Studies On High Density Fermentation Of Recombinant Spider Silk Protein In E. Coli PNS2/BL21(DE3) And Optimization Of Purification And Histocompatibility Of Product

Spider silk is a special fibrin. It has high strength, elasticity, flexility, elongation and tensile strength, along with lightness, the endurance of ultraviolet radiation, biodegradation, and so on. As a biomaterial, spider silks have a good prospect of application. Advances in genetic engineering have taken great strides toward the production of large quantities of recombinant spider silk protein. The purpose of this research was to establish technique to produce recombinant spider silk protein in engineering E. coli pNS2/BL21(DE3) which was constructed by our laboratory through high cell density fermentation and simple large-scale purification method. Furthermore we discuss the histocompatibility of scaffold biomaterial constructed from purification product.We first report the optimization conditions of recombinant spider silk protein in engineering E. coli pNS2/BL21(DE3) by high cell density fermentation orthogonal experimental design.

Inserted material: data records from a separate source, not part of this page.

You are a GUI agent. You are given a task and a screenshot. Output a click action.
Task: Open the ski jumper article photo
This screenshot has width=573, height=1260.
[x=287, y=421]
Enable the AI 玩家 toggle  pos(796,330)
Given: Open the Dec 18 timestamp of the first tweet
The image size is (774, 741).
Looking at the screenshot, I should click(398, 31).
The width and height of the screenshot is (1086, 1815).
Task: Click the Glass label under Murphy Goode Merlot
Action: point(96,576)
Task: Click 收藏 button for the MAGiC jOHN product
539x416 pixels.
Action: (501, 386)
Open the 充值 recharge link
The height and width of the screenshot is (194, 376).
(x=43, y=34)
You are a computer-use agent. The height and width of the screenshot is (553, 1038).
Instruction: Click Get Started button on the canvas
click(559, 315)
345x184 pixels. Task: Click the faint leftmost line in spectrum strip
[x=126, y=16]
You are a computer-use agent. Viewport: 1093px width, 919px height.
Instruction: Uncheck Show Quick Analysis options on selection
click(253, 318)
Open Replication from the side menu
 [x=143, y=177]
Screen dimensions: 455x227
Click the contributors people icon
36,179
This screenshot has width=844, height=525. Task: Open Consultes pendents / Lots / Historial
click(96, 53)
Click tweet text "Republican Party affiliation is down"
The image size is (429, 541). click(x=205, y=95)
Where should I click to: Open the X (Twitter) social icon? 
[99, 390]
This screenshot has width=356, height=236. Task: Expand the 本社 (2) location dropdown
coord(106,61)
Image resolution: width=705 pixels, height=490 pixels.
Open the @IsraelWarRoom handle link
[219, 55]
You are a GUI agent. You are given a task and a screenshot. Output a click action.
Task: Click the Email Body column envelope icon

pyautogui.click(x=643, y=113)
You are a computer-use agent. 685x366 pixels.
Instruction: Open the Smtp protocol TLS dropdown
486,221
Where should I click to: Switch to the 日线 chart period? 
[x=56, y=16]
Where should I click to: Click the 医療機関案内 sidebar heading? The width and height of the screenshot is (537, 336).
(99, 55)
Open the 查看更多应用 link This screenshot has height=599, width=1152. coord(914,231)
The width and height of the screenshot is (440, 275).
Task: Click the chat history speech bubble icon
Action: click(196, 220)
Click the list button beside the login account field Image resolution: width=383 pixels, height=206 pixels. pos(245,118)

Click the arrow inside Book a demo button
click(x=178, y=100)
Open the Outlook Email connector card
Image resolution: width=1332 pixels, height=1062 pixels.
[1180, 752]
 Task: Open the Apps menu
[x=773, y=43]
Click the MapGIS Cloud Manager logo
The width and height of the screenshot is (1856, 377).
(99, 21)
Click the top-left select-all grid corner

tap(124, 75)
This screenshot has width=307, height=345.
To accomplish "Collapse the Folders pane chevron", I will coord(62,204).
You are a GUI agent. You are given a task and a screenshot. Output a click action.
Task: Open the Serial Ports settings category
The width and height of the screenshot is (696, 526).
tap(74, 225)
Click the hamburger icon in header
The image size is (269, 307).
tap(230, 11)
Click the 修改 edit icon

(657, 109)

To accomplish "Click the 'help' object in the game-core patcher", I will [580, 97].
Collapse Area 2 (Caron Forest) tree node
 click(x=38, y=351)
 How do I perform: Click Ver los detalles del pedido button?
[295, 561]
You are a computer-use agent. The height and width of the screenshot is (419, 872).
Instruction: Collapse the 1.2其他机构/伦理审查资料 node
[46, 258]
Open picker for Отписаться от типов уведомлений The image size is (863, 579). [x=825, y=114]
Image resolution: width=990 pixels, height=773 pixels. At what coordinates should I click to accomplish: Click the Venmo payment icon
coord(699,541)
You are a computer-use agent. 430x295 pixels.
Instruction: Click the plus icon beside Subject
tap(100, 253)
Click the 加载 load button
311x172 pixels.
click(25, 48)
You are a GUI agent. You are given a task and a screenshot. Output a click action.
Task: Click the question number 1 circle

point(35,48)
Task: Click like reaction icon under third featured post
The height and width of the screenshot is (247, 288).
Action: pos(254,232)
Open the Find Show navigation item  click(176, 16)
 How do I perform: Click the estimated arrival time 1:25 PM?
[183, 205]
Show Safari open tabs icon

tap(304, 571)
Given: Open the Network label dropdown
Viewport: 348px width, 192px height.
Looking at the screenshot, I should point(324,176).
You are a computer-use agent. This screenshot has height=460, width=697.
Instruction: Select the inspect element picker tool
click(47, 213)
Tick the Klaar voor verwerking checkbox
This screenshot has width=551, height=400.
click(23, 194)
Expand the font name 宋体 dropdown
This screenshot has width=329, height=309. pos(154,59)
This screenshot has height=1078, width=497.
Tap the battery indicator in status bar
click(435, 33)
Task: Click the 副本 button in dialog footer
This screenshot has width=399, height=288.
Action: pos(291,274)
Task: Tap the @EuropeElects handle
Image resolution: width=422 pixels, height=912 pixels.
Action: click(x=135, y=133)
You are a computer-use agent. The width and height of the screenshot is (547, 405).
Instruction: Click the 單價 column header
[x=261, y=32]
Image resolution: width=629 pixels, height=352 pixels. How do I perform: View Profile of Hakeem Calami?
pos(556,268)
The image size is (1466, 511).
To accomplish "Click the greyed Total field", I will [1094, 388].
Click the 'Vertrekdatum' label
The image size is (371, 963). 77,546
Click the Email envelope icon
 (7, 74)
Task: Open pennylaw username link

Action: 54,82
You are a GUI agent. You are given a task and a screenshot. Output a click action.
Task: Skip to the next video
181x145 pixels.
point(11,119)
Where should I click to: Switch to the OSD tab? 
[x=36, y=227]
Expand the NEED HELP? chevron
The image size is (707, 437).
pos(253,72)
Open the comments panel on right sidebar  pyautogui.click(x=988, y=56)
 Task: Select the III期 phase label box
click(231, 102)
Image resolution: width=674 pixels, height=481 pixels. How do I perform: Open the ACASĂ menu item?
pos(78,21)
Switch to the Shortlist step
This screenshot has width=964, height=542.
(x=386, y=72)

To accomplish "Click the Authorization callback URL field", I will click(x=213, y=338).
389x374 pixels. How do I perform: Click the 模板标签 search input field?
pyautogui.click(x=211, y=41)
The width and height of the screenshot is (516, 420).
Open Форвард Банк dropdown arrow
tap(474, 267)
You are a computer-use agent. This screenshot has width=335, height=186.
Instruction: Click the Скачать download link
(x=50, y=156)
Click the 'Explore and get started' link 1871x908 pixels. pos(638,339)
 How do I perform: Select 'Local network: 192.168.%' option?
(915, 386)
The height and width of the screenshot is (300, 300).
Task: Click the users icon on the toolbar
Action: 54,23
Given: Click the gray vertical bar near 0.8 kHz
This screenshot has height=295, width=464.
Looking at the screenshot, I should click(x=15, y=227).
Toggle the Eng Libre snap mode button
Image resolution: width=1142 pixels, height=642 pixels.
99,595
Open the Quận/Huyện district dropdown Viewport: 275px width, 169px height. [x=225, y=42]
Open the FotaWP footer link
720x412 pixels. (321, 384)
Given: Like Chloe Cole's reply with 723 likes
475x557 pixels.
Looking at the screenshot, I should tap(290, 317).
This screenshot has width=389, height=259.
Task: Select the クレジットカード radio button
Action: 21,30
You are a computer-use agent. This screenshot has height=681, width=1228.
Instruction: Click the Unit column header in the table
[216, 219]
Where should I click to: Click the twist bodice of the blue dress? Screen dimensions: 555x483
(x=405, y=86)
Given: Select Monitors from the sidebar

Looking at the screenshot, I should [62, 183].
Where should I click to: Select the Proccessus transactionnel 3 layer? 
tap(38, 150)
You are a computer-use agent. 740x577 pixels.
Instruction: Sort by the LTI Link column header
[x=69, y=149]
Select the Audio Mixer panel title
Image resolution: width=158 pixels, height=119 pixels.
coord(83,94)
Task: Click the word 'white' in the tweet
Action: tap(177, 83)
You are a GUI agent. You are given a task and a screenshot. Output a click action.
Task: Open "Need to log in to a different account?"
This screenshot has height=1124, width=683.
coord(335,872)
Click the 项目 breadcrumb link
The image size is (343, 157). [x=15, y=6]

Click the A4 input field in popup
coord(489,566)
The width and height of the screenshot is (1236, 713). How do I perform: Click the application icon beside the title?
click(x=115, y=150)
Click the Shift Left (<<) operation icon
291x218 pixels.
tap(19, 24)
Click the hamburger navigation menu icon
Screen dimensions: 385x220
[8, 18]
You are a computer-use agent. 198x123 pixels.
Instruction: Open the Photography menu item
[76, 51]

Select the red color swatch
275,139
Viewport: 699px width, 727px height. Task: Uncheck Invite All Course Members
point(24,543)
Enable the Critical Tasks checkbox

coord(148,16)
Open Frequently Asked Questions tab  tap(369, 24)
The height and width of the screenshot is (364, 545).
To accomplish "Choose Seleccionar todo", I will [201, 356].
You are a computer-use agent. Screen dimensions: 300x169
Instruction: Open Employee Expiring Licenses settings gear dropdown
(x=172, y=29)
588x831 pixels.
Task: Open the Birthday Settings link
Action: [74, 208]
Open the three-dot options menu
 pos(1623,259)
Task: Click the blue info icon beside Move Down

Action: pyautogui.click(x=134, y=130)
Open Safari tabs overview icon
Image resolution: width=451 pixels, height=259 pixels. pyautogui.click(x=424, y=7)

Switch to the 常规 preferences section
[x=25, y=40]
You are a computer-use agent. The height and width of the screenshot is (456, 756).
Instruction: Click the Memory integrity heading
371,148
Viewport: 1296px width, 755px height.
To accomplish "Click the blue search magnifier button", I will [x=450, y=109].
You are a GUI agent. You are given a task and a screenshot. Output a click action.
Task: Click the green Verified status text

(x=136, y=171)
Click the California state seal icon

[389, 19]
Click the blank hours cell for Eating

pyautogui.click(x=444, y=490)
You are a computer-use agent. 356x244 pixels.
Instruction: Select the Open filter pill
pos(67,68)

As a result of 9 times orthogonal experimental, the significant factors which effect expression of spider silk protein are ordinal pH, concentration of Gly/Ala,temperature and concentration of IPTG. The best condition of expression in high cell density fermentation is pH7.0, 32℃, 0.1% (w/v) Gly/Ala and 0.2mmol IPTG/L. We repeat the experiment, the final OD₆₀₀ is 55～60, expression rate is 22～24%.We optimize the purification method of recombinant spider silk protein, establish the technique of simple and high efficiency large-scale purification. The project was enhancing temperature and delaying the time of heat, and the efficiency to remove mixed protein was superior than former method. The final protein purity was above 85% and the recovery was 10mg/g through improve purification efficiency and protein harvest rate. The recovery was 3 times than former method, and the time reduce a half.We compare the histocompatibility of four scaffold biomaterials: spider silk protein pNS2, pNSR16, PVA and pNSR-Z by implant into mouse in vivo. The excellent sequence was pNSR16＞pNS2＞PVA＞pNSR-Z. It was showed that the scaffold biomaterials of pNSR16 and pNS2 was good tissue compatibility, it will be a good prospect of application.